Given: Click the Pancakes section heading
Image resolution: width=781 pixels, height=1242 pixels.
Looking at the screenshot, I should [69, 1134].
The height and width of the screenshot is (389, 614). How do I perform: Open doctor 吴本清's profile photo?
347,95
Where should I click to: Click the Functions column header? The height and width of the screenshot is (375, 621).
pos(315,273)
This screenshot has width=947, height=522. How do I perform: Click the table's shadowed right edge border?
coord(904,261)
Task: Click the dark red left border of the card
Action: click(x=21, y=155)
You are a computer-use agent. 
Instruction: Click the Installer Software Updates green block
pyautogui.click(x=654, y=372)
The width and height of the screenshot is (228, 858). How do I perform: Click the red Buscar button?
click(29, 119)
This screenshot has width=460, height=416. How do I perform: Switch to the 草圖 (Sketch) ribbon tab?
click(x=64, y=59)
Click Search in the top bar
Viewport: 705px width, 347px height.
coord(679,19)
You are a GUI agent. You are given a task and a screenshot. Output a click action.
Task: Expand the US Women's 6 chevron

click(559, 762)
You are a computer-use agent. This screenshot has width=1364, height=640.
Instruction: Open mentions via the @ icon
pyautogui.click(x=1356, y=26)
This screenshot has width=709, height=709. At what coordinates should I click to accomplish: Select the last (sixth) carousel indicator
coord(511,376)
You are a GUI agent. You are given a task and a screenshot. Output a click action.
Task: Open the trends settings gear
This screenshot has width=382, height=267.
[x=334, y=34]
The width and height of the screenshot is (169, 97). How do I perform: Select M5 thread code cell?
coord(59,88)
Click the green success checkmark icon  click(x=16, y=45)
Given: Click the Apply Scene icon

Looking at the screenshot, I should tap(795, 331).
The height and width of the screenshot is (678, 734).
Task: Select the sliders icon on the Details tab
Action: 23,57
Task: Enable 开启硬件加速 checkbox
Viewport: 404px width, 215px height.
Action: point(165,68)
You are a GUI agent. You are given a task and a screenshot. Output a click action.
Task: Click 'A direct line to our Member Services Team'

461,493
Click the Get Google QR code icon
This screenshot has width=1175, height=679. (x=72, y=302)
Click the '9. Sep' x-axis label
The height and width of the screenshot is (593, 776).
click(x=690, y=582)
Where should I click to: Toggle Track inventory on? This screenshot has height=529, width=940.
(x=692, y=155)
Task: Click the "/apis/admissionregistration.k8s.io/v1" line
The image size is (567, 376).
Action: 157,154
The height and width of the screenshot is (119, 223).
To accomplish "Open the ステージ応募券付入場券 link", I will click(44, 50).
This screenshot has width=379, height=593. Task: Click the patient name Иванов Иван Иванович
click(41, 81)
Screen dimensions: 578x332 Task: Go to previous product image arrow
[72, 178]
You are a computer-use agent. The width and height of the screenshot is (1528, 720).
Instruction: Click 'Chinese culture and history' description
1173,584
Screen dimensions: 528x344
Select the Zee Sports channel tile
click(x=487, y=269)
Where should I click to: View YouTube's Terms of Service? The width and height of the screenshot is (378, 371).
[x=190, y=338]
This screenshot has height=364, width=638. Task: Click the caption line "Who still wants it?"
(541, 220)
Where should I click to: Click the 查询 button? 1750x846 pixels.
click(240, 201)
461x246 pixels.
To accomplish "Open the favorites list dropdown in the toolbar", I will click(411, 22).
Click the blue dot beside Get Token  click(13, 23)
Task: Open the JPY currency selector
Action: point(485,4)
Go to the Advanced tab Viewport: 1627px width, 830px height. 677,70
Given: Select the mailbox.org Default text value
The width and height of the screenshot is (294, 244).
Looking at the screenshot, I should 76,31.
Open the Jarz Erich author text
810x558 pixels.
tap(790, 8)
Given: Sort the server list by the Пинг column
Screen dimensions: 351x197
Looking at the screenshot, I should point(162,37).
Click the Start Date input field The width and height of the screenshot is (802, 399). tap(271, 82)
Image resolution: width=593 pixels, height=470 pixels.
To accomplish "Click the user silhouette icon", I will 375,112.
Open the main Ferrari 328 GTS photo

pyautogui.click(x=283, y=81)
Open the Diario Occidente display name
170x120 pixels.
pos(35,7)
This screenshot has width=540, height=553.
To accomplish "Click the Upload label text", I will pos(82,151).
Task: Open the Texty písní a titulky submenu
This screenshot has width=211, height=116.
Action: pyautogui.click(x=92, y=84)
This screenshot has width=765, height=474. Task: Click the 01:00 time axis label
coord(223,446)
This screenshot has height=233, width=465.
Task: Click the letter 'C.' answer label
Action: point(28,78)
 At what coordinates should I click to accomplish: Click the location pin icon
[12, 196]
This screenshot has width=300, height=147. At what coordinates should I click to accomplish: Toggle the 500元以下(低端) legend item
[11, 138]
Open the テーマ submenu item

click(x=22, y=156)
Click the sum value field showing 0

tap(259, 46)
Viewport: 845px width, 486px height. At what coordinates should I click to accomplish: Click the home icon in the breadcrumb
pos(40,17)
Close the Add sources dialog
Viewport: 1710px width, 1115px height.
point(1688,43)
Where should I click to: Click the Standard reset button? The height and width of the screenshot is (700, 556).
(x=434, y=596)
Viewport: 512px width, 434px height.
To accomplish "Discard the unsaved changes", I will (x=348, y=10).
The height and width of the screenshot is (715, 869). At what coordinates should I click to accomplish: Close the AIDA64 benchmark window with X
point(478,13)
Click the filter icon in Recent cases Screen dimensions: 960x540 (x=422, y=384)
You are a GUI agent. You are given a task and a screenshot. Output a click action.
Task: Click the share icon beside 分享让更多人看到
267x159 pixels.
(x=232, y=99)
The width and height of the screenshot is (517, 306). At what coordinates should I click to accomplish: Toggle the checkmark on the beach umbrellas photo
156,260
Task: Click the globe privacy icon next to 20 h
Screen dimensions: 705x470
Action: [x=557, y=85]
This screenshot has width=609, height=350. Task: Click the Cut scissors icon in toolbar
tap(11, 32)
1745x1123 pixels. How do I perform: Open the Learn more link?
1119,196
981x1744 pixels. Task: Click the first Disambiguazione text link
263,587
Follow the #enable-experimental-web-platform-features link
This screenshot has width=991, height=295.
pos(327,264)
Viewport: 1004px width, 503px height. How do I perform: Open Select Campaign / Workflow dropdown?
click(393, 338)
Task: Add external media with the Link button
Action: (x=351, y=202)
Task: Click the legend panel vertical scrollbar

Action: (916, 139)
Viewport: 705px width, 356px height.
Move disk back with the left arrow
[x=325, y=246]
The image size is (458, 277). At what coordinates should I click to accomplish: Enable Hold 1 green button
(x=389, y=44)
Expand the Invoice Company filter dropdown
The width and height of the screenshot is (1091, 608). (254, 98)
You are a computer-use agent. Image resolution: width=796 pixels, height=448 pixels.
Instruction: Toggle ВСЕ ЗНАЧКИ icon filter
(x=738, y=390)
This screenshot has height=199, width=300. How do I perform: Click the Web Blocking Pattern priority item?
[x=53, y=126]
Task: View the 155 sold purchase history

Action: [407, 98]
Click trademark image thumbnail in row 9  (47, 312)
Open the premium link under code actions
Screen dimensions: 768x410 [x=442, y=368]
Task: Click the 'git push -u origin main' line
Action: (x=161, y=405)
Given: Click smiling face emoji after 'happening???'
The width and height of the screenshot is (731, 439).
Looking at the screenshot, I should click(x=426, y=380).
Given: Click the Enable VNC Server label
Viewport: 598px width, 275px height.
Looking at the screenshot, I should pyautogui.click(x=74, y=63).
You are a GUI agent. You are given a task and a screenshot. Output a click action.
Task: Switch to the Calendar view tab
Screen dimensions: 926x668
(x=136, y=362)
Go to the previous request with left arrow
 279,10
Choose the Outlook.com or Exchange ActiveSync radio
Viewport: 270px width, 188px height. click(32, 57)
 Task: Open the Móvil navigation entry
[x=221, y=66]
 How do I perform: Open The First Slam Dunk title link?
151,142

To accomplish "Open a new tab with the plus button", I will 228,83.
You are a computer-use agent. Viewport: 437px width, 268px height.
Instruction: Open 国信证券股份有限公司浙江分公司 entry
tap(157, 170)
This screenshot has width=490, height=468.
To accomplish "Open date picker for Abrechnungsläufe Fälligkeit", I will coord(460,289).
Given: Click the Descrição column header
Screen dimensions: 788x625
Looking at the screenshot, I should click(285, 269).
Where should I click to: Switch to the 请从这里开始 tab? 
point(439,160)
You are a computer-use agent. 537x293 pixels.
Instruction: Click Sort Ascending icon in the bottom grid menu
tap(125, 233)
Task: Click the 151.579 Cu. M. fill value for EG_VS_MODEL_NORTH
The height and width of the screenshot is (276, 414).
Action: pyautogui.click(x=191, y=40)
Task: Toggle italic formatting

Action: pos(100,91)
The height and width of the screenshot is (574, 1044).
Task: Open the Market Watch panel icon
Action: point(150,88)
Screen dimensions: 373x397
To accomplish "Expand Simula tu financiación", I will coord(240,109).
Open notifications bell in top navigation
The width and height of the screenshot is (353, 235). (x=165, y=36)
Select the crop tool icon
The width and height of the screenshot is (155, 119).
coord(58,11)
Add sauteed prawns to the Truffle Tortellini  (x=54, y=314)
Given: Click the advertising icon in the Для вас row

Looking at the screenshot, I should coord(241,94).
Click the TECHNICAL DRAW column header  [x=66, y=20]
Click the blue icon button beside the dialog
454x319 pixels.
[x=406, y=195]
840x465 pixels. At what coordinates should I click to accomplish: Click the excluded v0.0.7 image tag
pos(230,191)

------

In the entries above, restate word for word the lines between the one holding "Select the crop tool icon" and the one holding "Click the blue icon button beside the dialog", inclusive, and nothing besides.

Select the crop tool icon
The width and height of the screenshot is (155, 119).
coord(58,11)
Add sauteed prawns to the Truffle Tortellini  (x=54, y=314)
Given: Click the advertising icon in the Для вас row

Looking at the screenshot, I should coord(241,94).
Click the TECHNICAL DRAW column header  [x=66, y=20]
Click the blue icon button beside the dialog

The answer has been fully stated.